Let Them Eat Cake

August 26, 2003
Conrad F. Meier

In a rare burst of speed, the U.S. House of Representatives has passed legislation assuring federal employees, and members of Congress, will have prescription drug benefits better than those available to the people whose interests they presumably represent.

Even as Congress wrestles with House and Senate versions of a Medicare reform package, which includes prescription drugs, the new House bill guarantees drug benefits for civilian federal retirees cannot be reduced to the level proposed under Medicare reform. A similar bill is in the Senate.

Taxpayers and voters--especially senior citizens--should be outraged. Apparently, the prescription drug benefit Congress is cooking up for the rest of us is so lousy the folks paid by our tax dollars want nothing to do with it.



A Weak Substitute

The Congressional Research Service estimates the drug benefits available through the Federal Employees Health Benefits Program (FEHBP) are worth about 50 percent more than the proposed Medicare drug benefits. Ever since the Medicare reform debate began in earnest, federal employees have expressed concern that Congress or the U.S. Office of Personnel Management would attempt to save money by reducing retiree drug benefits, knowing retirees could be funneled into the sub-standard Medicare drug program.

The bill exempting retired federal employees from Medicare reform was introduced in late June by Representative Tom Davis (R-Virginia) and Senator Daniel K. Akaka (D-Hawaii). Akaka is on record saying, “[Federal employees] should not face a situation in which they must rely on Medicare.” Roughly 8.5 million federal workers, retirees, and relatives are covered by the federal employee health plan.

Daniel C. Adcock, assistant legislative director of the National Association of Retired Federal Employees, said, “Our members fear that the government will be tempted to reduce or eliminate drug coverage for federal retirees, in favor of a Medicare plan that would be inferior and more complex.”

Unless some major revisions are made to the House and Senate Medicare plans, the Congressional Budget Office estimates one-third of retired, private-sector employees with employer-sponsored drug coverage could lose their benefit coverage as a result of Medicare reform. As it stands, Medicare reform will offer private and public employers a powerful incentive to reduce or drop drug benefits for their retirees.



Cake and Crumbs

According to an analysis by Kenneth E. Thorpe, chairman of the health policy department at Emory University, the federal employee plan covers 80 percent of total drug costs, compared with about 49 percent in the Senate version and 55 percent under the House version. Also, federal employees do not pay an additional premium or deductible for drug coverage, whereas the rest of us will face an annual contribution of $420 and a deductible of at least $250.

The current Medicare reform proposals require patients to pay all drug costs between $4,501 and $5,813 a year (Senate bill) or $2,001 and $4,900 (House version). Such lapses in coverage do not exist in the plans available to federal employees and retirees.

Emory University’s Thorpe estimated it would cost $300 billion more over 10 years to bring the $400 billion Medicare proposal up to the level of federal employee benefits.

An analysis of the House version of Medicare reform system provides in Section 214 that a variety of plans will be modeled after the FEHBP. But the transition to something that barely resembles the FEHBP does not begin until the year 2010.

In the Senate bill, the situation is worse. A close reading reveals a plan very different from the FEHBP. The FEHBP is a system of mostly fee-for-service or less-restrictive PPO health plans. All these plans compete for consumers all over the country. In the Senate’s Medicare reform plan, there is no provision for anything that approaches the FEHBP structure.

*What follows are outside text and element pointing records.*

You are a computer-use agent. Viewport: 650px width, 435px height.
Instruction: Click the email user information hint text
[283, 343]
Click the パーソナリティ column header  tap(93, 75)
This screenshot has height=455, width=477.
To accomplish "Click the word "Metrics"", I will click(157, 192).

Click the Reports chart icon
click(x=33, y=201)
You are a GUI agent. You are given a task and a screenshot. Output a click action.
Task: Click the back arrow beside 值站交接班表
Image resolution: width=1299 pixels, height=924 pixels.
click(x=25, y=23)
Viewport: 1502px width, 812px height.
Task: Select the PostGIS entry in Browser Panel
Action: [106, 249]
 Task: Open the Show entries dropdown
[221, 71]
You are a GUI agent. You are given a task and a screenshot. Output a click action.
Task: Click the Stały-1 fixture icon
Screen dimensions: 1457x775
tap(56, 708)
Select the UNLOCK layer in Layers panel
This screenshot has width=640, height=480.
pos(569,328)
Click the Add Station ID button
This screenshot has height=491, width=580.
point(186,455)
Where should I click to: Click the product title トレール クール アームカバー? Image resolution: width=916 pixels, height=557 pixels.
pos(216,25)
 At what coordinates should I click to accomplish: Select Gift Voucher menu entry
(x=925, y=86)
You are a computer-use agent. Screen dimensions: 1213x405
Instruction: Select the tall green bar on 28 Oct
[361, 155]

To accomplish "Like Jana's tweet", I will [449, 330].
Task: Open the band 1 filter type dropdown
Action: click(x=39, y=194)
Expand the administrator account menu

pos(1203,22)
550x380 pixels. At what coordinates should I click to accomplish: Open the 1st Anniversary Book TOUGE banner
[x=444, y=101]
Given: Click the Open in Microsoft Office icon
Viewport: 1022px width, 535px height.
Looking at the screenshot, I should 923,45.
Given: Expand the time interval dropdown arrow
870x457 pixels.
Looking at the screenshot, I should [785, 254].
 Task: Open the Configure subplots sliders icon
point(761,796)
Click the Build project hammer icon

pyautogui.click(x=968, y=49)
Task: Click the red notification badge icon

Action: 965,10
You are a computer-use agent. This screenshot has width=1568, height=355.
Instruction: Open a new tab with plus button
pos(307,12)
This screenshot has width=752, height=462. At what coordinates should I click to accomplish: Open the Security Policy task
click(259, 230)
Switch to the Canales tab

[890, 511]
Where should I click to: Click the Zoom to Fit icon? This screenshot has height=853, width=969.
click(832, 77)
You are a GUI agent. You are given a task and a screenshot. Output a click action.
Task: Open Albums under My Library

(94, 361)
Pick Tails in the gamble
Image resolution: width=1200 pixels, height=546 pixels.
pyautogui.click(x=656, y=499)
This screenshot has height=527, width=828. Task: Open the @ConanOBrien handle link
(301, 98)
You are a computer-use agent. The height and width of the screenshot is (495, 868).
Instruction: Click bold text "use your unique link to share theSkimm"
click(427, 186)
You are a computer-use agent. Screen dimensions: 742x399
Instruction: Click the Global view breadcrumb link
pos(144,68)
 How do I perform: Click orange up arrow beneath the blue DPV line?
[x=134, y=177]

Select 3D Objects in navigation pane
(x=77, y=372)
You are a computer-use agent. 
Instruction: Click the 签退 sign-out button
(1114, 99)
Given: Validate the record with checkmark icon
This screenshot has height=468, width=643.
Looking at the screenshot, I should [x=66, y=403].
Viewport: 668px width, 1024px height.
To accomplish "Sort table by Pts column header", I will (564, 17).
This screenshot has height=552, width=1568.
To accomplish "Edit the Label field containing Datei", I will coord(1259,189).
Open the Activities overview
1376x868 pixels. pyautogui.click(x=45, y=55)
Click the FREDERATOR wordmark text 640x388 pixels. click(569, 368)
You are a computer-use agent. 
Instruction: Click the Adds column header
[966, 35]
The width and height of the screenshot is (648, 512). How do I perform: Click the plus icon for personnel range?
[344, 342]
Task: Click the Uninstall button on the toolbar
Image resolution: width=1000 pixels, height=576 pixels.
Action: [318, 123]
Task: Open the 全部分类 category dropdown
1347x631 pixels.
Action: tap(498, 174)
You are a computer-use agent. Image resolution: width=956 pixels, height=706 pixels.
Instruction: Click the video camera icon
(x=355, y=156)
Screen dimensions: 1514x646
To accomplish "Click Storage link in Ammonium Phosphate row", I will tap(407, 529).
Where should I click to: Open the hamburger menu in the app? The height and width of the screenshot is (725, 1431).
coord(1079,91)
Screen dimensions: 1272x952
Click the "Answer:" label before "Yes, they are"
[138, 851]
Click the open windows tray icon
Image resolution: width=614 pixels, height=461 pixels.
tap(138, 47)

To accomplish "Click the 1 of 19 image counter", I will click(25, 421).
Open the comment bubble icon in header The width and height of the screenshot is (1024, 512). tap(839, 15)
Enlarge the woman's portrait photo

New Bureaucracy on the Way

Instead of competition--which serves federal employees and retirees very well, thank you--the rest of us will get a new bureaucracy: The Center for Medicare Choice. This will divide the nation into 10 or more geographical regions--not unlike the health care regions promoted by Bill Clinton in the defunct Health Security Act of 1994. At best, the reform bills’ PPO option is restricted to the three cheapest plans in any given region.

In other words, the Medicare reform proposals currently on the table look less like choice and more like a Hobson’s Choice: take it or leave it. If Congress has its way with us, Medicare will become a government-sponsored oligopoly, not a model based on the market forces of consumer choice and competition.

President Bush has repeatedly said of the FEHBP, “If it’s good enough for the Congress, it’s good enough for the senior citizens of America.” Despite this, the President seems eager to have set before him a Medicare reform measure that looks nothing like the FEHBP. While members of Congress, the White House’s maintenance staff, and retired federal employees dine on the best menu of benefits available, the rest of us will eat cake.